Wyświetl Pojedyńczy Post
  #3896  
Nieprzeczytane 26-03-2018, 21:55
Karol X's Avatar
Karol X Karol X jest offline
Stały bywalec
 
Zarejestrowany: May 2007
Posty: 5 420
Domyślnie

Witam.
Bardzo dobra odpowiedz Camel 01.
Poszperalem troche w ksiazce A.Michenera -"Polen"w przekladzie J.Lundwalla i znalazlem opis uzycia przez Tatarow gazu chemicznego.
Wsrod licznych ich choragwi jedna wyrozniala sie wysokoscia drzewca,z ohydna zatknieta na nim glowa z broda i wylupiastymi oczyma.Potrzasajac owym drzewcem z zatknietej glowy wydobywal sie ni to dym,ni to para z potwornym zapachem.
Tatarzy zaprawieni wczesniej w walkach z Chinczykami i nabywszy prawdopodobnie tajemnice owej mieszanki,wykorzystywali zawsze kierunek wiatru, ustawiajac swoje szyki tak,by wiatr wial im w plecy.
Dalej dowiaduje sie,ze do kazdej bitwy,badz nawet majacej odbyc sie mniejszej potyczki,uzywali wczesniej zwiadu.Przywiazywali do tego ogromna wage.
Nie uderzali nigdy na oslep bez nalezytego rozeznania sil nieprzyjaciela,badz terenu,czesto uzywajac podstepu.

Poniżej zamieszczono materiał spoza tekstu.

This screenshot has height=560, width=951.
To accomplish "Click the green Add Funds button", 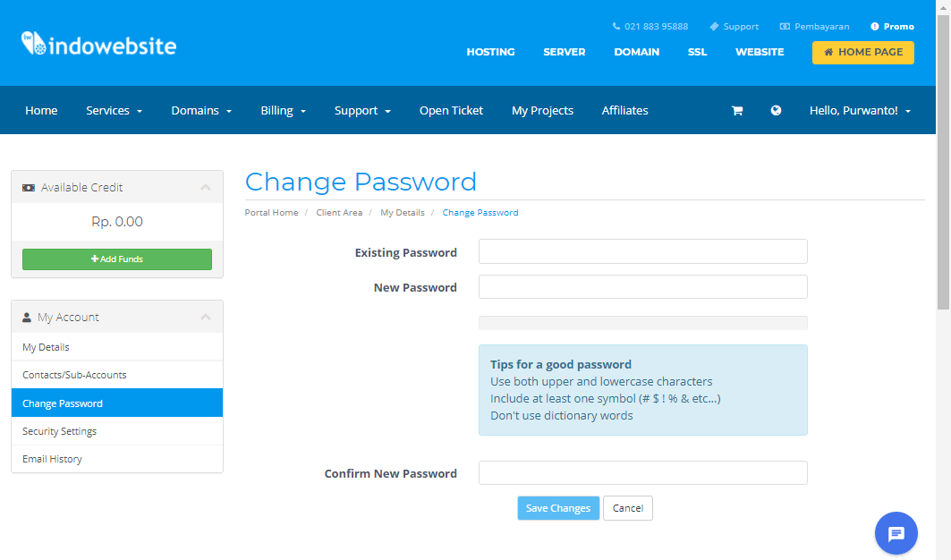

Pech chcial,ze owa bron chemiczna trafila akurat na skrzydlo wojsk pod dowodztwem Mieszka II Otylego.Won wydobywajaca sie ze szkaradnej glowy byla tak silna,ze konie stawaly deba,zrzucajac jezdzcow,zawracaly w galopie,gnajac na oslep,powodujac olbrzymi chaos w bitwie,ktora do tego momentu wcale nie przesadzala o przewadze Mongolow.
Jest tez wzmianka o strasznym sposobie walki Azjatow.
Do konca nie bylo pewne,czy znalezione na polu bitwy zwloki bez glowy nalezaly do ksiecia Henryka Poboznego.
Uwazano,ze zostal uprowadzony przez Tatarow,ze zyje.
Przybyla po bitwie na pole bitewne ksiezna Hedwig(Jadwiga) rozwiala watpliwosci.Na szyi widnial zakrwawiony szal podarowany przed bitwa synowi.Kazala tez sciagnac z lewej nogi but.Oczom zebranych rycerzy i sluzby ukazala sie stopa z szescioma palcami.
-To jest moj syn - stwierdzila Jadwiga.
Dwie rozne postawy z tego samego pola bitewnego.Dzielnego,odwaznego Henryka,ktory polegl w obronie swojego ludu i wiary w Boga oraz tchorzliwego,zdradzieckiego dowodcy Mieszka II,zwanego Otylym.

Dziekuje za pozdrowienia.Pozdrawiam rowniez.
__________________
Kazdy przezyty dzien - to dar od serca.